A cinebiografia “Johnny & June”, do diretor e co-roteirista James Mangold, começa em 1968, no ano que antecedeu a fase mais popular da carreira do cantor Johnny Cash (Joaquin Phoenix, indicado ao Oscar 2006 de Melhor Ator). Foi neste ano que o cantor gravou os dois álbuns ao vivo mais bem-sucedidos de sua carreira, nas duas maiores prisões dos Estados Unidos: Folsom Prison (que deu o nome a uma de suas maiores canções, “Folsom Prison Blues”) e San Quentin – lugares nos quais o cantor se sentiu muito bem à vontade, tendo em vista que Cash cultivou cuidadosamente uma imagem de fora-da-lei, de selvagem e de bad boy.

Quando o roteiro de James Mangold e Gill Dennis penetra mais a fundo na vida de Johnny Cash, nos resta a conclusão de que o comportamento rebelde adquirido pelo cantor foi mais uma maneira que ele teve para se defender de todo o sofrimento que ele enfrentou na sua vida.

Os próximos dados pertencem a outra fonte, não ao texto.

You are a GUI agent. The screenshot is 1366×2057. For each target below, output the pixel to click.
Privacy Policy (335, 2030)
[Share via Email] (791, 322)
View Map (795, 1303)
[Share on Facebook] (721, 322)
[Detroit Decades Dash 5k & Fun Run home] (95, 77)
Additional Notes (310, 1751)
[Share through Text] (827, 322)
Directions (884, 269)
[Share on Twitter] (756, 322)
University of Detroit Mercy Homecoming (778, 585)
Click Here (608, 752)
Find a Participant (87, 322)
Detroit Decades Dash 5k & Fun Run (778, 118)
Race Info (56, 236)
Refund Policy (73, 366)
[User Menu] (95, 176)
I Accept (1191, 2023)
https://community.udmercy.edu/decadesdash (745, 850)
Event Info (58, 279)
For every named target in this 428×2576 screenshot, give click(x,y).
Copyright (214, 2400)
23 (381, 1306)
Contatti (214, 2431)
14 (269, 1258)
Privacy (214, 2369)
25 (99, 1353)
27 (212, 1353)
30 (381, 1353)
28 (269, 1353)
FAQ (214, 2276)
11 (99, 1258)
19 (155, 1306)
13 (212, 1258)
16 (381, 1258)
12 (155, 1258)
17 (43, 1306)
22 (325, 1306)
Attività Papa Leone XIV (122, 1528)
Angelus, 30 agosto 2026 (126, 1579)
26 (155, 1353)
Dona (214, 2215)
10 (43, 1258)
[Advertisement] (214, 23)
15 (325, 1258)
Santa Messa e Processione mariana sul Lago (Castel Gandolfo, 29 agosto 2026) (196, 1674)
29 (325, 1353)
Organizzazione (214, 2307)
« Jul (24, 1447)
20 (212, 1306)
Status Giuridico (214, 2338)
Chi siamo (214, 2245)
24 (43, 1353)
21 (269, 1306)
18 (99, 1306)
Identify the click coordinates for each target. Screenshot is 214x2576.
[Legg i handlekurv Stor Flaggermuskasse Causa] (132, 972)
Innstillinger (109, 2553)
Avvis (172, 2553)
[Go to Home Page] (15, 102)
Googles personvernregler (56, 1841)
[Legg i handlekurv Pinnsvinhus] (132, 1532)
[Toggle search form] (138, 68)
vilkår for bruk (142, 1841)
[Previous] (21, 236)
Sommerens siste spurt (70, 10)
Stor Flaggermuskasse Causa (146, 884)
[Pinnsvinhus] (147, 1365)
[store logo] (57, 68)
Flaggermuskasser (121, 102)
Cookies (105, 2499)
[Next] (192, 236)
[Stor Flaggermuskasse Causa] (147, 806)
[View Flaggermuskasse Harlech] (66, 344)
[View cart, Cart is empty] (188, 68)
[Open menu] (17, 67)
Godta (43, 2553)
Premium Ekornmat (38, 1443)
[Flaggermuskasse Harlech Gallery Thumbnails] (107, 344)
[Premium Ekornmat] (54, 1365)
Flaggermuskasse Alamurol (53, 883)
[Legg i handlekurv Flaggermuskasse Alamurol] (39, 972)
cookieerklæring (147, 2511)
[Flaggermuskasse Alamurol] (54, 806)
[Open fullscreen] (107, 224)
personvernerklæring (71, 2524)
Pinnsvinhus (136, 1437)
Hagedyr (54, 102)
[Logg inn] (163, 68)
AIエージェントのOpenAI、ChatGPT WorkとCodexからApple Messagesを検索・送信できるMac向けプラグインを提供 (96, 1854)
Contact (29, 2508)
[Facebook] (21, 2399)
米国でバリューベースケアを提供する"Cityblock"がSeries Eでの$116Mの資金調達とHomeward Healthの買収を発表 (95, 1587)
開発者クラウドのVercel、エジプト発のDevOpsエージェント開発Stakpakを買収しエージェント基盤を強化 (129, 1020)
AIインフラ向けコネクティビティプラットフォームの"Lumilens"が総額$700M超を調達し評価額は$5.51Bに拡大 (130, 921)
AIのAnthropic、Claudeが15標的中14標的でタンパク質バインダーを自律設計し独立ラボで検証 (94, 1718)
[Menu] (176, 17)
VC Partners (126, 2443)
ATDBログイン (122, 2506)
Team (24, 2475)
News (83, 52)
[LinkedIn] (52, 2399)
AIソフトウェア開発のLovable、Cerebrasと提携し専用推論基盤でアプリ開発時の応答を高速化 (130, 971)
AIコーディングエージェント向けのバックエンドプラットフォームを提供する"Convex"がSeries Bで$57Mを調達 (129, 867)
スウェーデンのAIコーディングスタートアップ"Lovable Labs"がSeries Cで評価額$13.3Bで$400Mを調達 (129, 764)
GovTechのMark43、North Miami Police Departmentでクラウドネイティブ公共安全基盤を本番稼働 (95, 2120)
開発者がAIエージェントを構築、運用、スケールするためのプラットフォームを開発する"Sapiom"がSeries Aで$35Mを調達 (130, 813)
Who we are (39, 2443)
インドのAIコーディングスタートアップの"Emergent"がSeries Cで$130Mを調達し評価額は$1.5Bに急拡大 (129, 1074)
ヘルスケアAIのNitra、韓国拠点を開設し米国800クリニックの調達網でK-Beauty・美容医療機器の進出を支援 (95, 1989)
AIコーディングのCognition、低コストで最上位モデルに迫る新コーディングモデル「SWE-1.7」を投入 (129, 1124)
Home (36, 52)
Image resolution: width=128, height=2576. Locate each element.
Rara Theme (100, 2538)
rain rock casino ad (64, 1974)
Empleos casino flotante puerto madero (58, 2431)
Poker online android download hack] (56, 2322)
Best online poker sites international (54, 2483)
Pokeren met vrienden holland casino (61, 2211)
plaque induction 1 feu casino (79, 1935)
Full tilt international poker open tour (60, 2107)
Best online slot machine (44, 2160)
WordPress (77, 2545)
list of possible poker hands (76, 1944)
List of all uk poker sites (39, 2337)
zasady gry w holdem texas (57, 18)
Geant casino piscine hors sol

Nascido na cidade de Kingsland, no Estado do Arkansas, com o nome de J.R. Cash, o cantor era filho de Ray (Robert Patrick), um fazendeiro pobre, alcoólatra e que não tratava bem a sua esposa e seus filhos. Trabalhando desde cedo em campos de algodão, o menino Cash tinha como hobby cantar os hinos religiosos que aprendeu com a sua mãe.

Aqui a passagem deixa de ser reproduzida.